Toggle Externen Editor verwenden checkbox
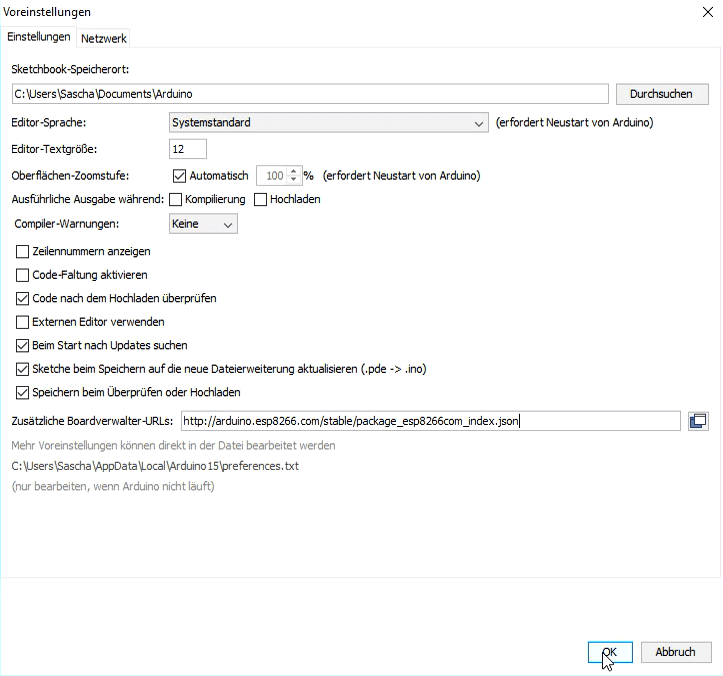 click(23, 322)
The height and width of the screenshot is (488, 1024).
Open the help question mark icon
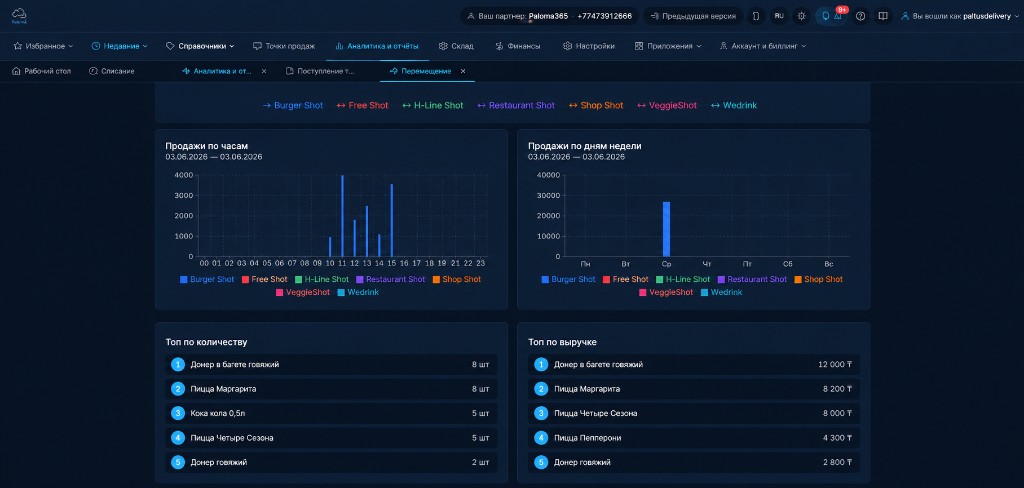pos(861,16)
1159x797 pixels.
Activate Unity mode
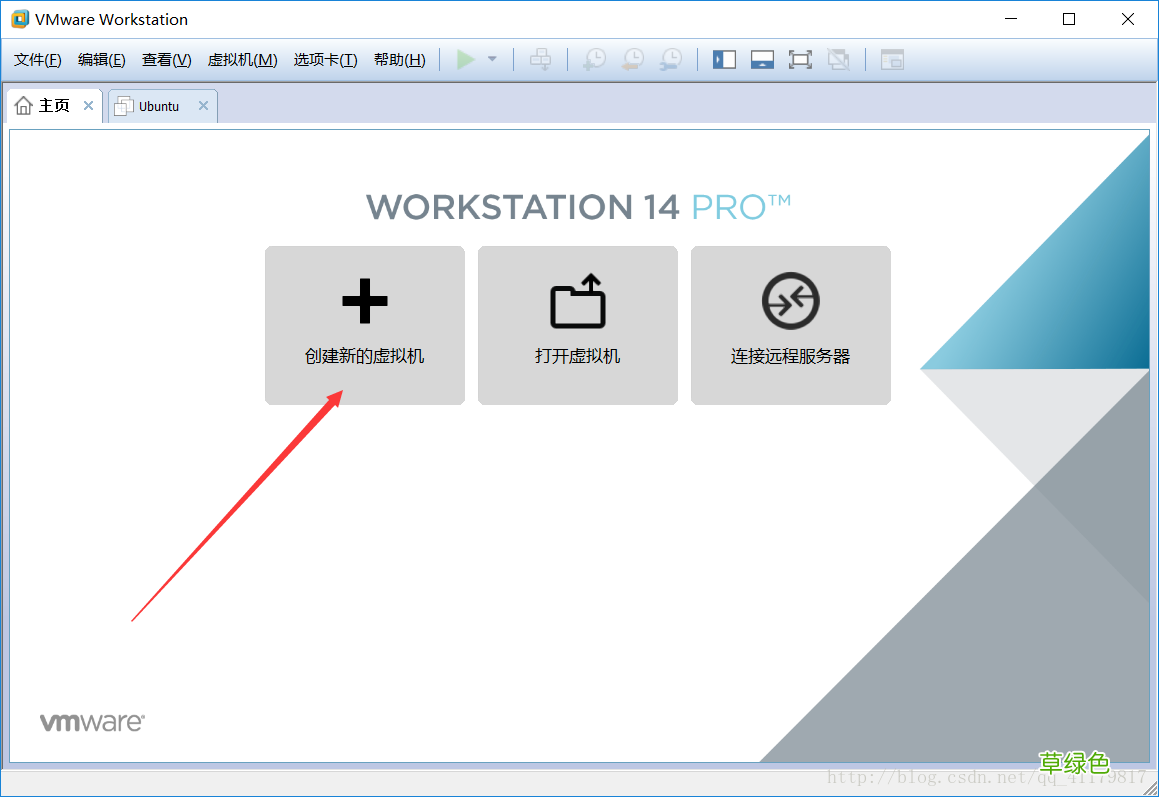point(838,59)
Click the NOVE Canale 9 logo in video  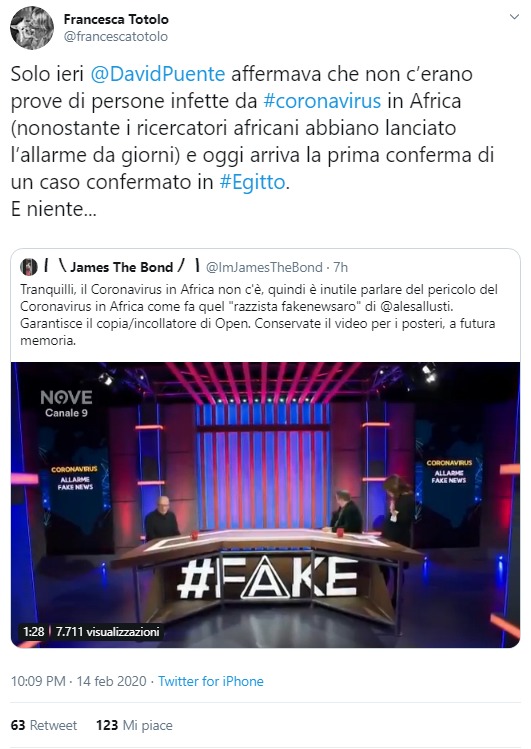click(66, 404)
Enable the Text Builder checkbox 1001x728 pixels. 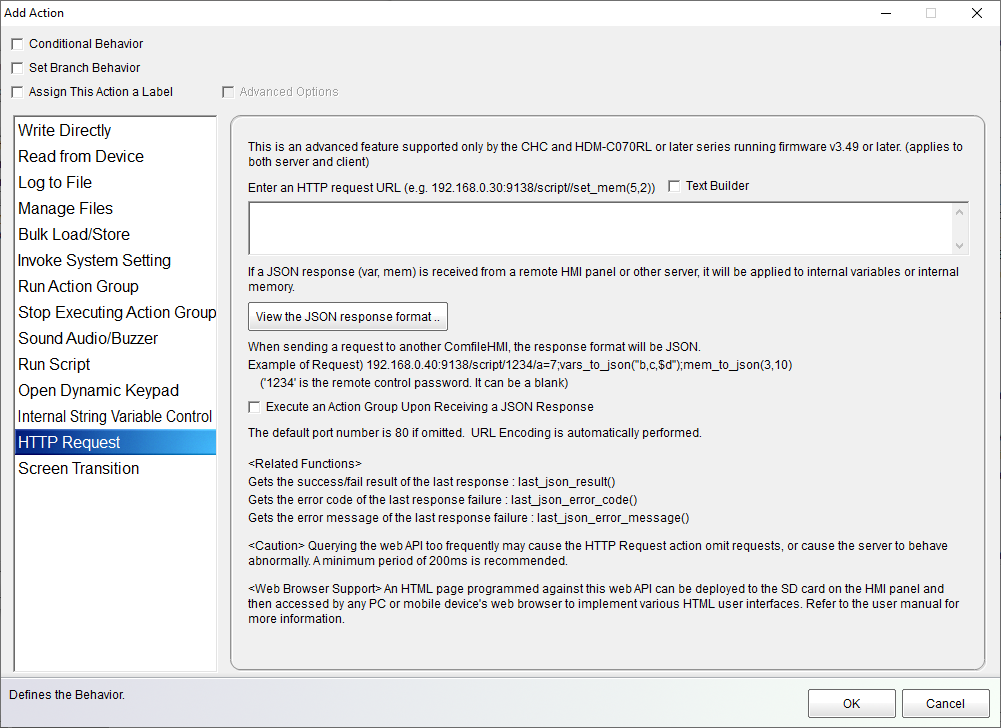(x=674, y=186)
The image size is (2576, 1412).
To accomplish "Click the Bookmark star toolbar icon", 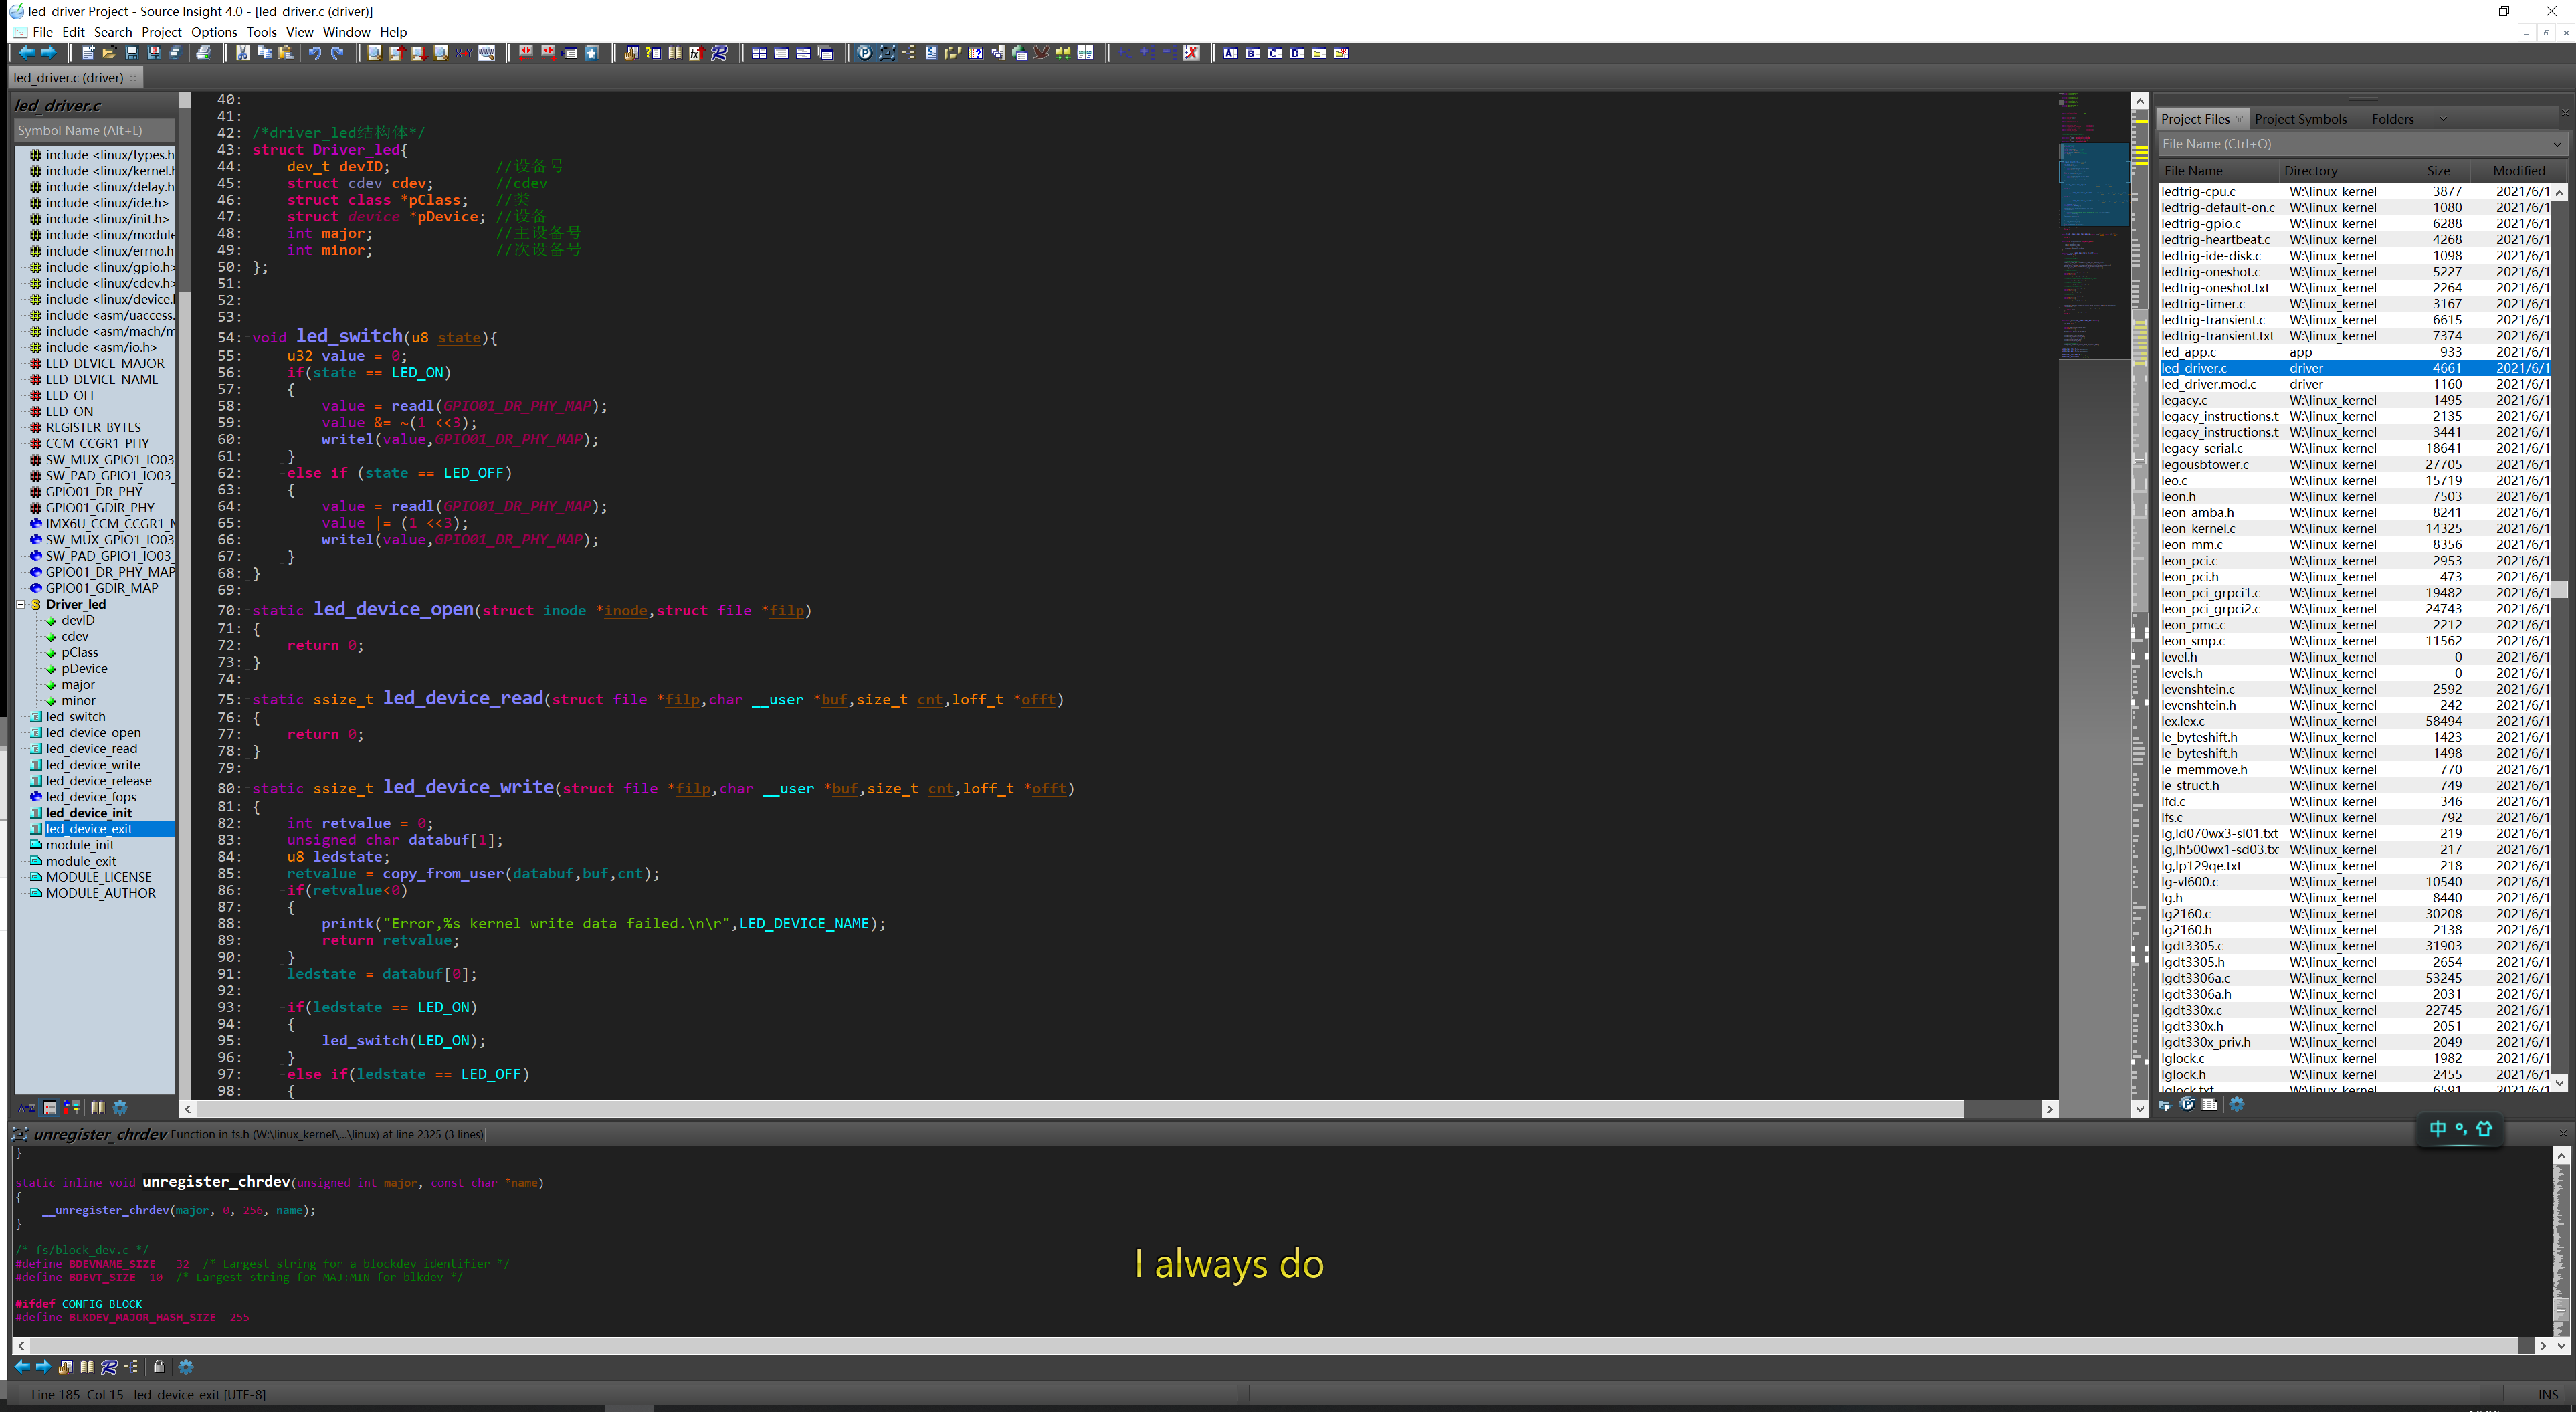I will click(x=592, y=53).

• [EXERCISE GOAL] Reproduce the records word for word, from the first line through the line containing "point(838,59)", both ends included. Leave the pictures out.

• [THE COMPLETED TASK]
Toggle Externen Editor verwenden checkbox
 click(23, 322)
The height and width of the screenshot is (488, 1024).
Open the help question mark icon
pos(861,16)
1159x797 pixels.
Activate Unity mode
point(838,59)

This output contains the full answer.